The NCMO featured normal overhead lighting, which was always turned off; the ambient lighting in the room came from the lights behind the plexiglass status boards which covered all the walls. These status boards reflected the current status of all [technical] systems falling within the squadron’s purview; and it was Harry’s job to keep those boards updated. (With grease pencils; this was well before anything you’d recognize as a computer; and the Internet was only a twinkle in DARPA’s eye. Think of it as the Dark Age, wherein the business of managing support and resources was accomplished manually.)

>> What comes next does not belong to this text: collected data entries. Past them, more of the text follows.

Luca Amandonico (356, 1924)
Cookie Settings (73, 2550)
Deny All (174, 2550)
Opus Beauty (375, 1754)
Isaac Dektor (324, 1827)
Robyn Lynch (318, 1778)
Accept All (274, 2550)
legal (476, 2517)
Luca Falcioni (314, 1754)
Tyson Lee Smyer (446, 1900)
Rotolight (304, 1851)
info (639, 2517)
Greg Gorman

The NCMO was “adjacent” to the Commander’s office by design: it functioned as his primary tool to exercise the Five Management Functions in accomplishing the squadron’s mission; it was the place where “it all came together” in the operations context. The Commander often “ducked in to get the current picture” of what was happening; and, used that information to perform his commander’s function.

The central feature in the room was the console/desk, at which sat the two airmen who were on duty at any given time, the desk being manned 24×7. That desk contained the most important feature of the NCMO: telephones, “hotlines,” and contact lists – communication tools. Without those communication tools, the function of management would occur, but largely be inefficient, to the point of being ineffective.

Here And Now

Today, we have lots of exciting tools the render that physical NCMO an antiquated and arcane facility. Tools such as the Internet, and low-cost devices and technologies that allow, promote, and feature decentralized communication across the Internet. The predominate feature of modern communications technology (and environment) is distributed communications; we no longer need a centralized physical office to manage our affairs.

In addition, and consistent with the modern technology and environment, the predominate feature of managing operations is the office automation toolset: software applications hosted either on a computer on the desk, or in our hand; and the requisite information is posted not on plexiglass, but at various and disparate locations “in the cloud,” which itself features ubiquitous access. This automation allows and promotes the function of management in a distributed manner, and features ubiquitous and immediate contact, connectivity, and communication, promising an efficiency of management those in the Dark Age never imagined.

Feature-Rich, Function-Poor

But, for all the capability technology provides, it remains a set of features, features that deliver efficiency; and although those features increase capability, they do not alter function, wherein effectiveness resides: it remains for the Commander to perform the Five Functions of Management.

If those functions are being executed poorly, all the features in the world will not improve the end result; they will only cause the deficiencies to be exacerbated. If we’re going nowhere, features help us go nowhere faster, or go nowhere in a more distributed manner, or expend more resources going nowhere.

The New Age

The business world in the West is morphing into a new age, caused by the aggregated effect of both positive and negative economic factors, relentlessly interacting to take us where we’ve never been before. Old ways of doing business – traditional methods – will no longer suffice to serve evolving and future requirements; certainly not in a timely manner. Yet, fundamental business and management functions (sales, marketing, production, directing, controlling, etc.) will never go away, as the need for them is confirmed daily.

The old adages of “work smarter, not harder,” and “do more with less” are indirect acknowledgements of this evolving situation.

NCMO’s Grandchild

I’ve no doubt that the management functions performed decades ago within the NCMO are being performed today. But, the facility will have a new acronym; and it is probably a distributed facility, wherein the features of the technology allow the commander and attendant personnel to interact from disparate locations, in near real-time; and their interaction goes well beyond the single dimension of the old NCMO, as the management and command structures of the “tip of the spear” units are probably “featured into” the facility.

From this perspective, the technology serves to “feature in” an inclusive environment for people from disparate organizations to interactively perform business and management functions, in near real-time.